# [Selected text]
□ □ □ □ □ □ □
These are the docs for the beta version of Evalite. Install with pnpm add evalite@beta

What Is Evalite?

Evalite runs your evals on a local dev server. It lets you scale up to thousands of evals with ease, and a gorgeous TypeScript DX. If you don’t know what evals are, see below.

For folks coming from frontend testing, Evalite is like Jest or Vitest, but for apps that use AI.

Here are the headlines:

Lets you write evals in .eval.ts files.
Runs a local server on localhost:3006
Lets you write scorers for your evals to score your system’s performance
Can run on CI, producing a static HTML bundle for viewing in CI artifacts
Based on Vitest, so you can use all the same tools (mocks, lifecycle hooks) you’re used to

What Are Evals?

Most AI-powered apps have behaviors that are probabilistic. They sometimes work, and sometimes don’t. Evals are a way to throw a TON of data at your system and see how it performs.

So evals are to AI-powered apps what tests are to regular apps. They’re a way to check that your app is working well enough to ship.

But AI-powered apps are different - so evals are different too. Normal tests give you a pass or fail metric. Evals give you a score from 0-100 based on how well your app is performing.

Instead of .test.ts files, Evalite uses .eval.ts files. They look like this:

import { evalite } from "evalite";
import { exactMatch } from "evalite/scorers";

evalite("My Eval", {
  // 1. A set of data to test
  data: [{ input: "Hello", expected: "Hello World!" }],
  // 2. The task to perform, usually to call a LLM.
□ □ □ □ □ □ □
# [Supplied entries]
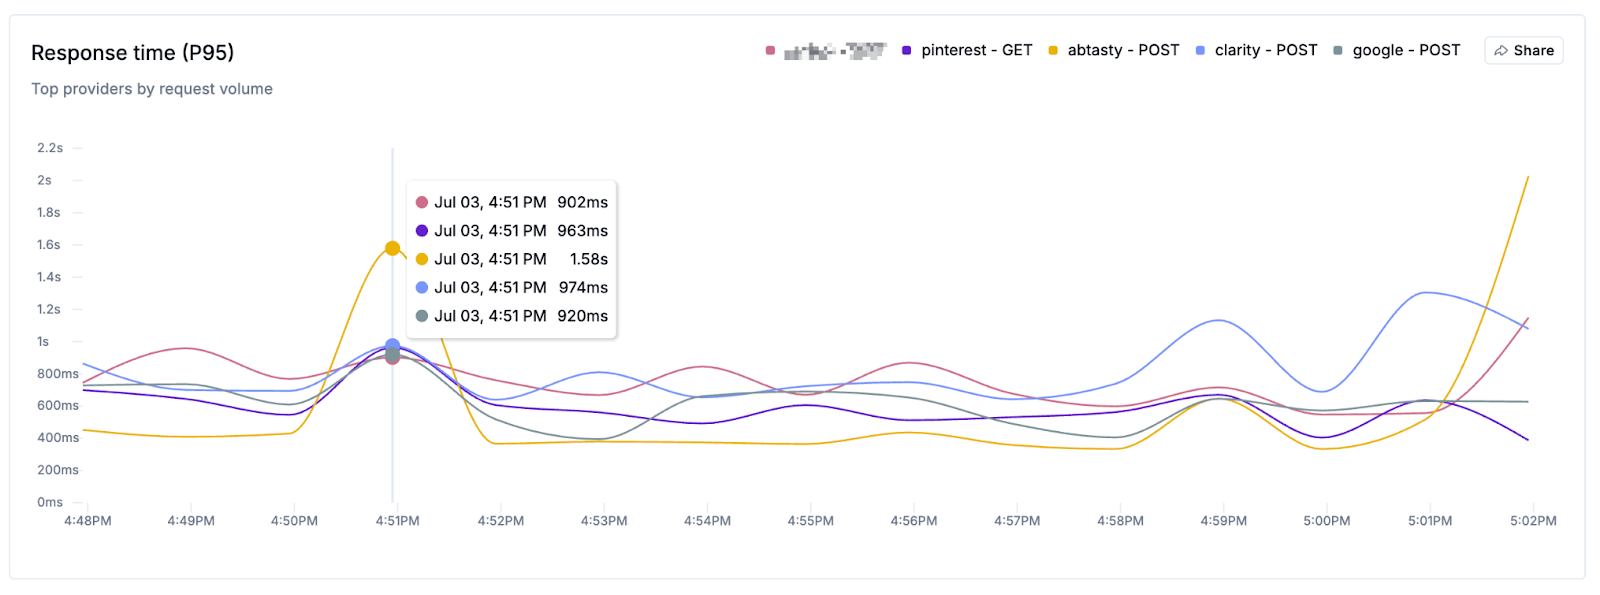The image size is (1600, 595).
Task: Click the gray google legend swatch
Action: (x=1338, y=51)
□ □ □ □ □ □ □
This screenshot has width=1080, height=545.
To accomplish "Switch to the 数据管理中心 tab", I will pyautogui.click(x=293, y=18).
□ □ □ □ □ □ □
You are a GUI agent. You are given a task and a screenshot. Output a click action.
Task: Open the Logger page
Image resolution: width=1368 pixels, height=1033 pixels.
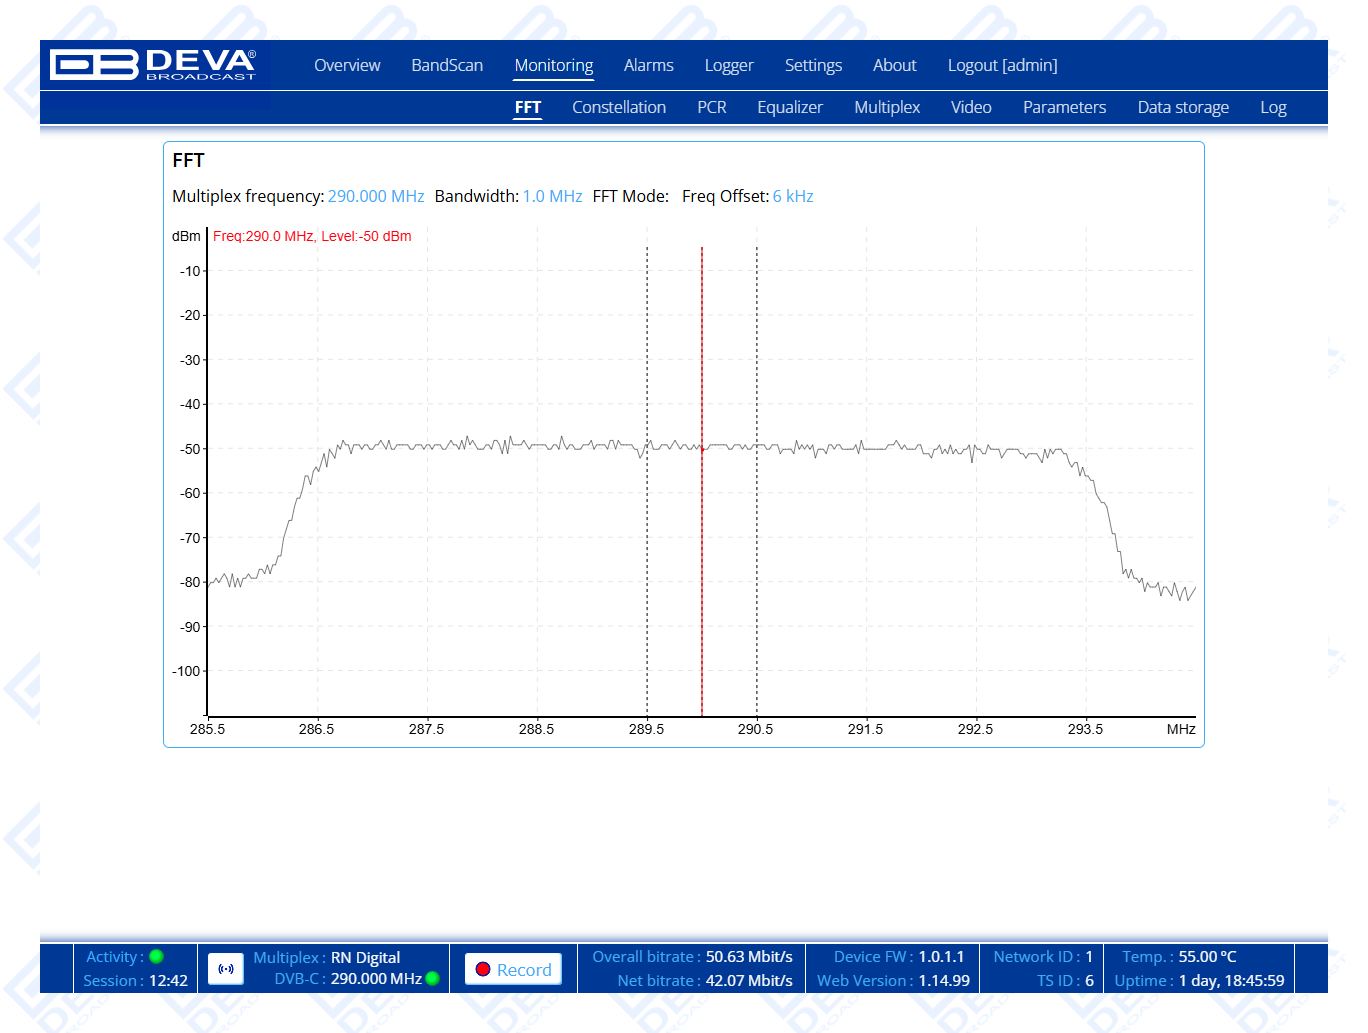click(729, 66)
□ □ □ □ □ □ □
# [List of tasks]
a. Answer these questions from the Evalite documentation:
(i) On which local address does Evalite run its server?
(ii) What range of scores do evals give?
(iii) Which testing tool is Evalite built on?
b. Pick up the Evalite documentation where it stops and carry it on.

# [Answers for the exercise]
a.
(i) localhost:3006
(ii) 0-100
(iii) Vitest

b.
  task: async (input) => {
    return input + " World!";
  },
  // 3. Optionally, some scorers to score the eval
  scorers: [
    // For instance, exactMatch checks if the output
    // matches the expected value exactly
    {
      scorer: ({ output, expected }) =>
        exactMatch({ actual: output, expected }),
    },
  ],
});

In the code above, we have:

data: A dataset to test
task: The task to perform
scorers: Methods to score the eval

These are the core elements of an eval.

Why Does Evalite Exist?

There are plenty of eval runners out there. But most of them are also bundled with a cloud service.

Coming from a frontend testing background, this felt pretty strange to me. I wanted to be able to run evals locally, and not have to worry about vendor lock-in.

So Evalite is local-only. It runs on your machine, and you stay in complete control of your data.

This means no friction, no sign-off, and no vendor lock-in. Just you, your code, and your evals.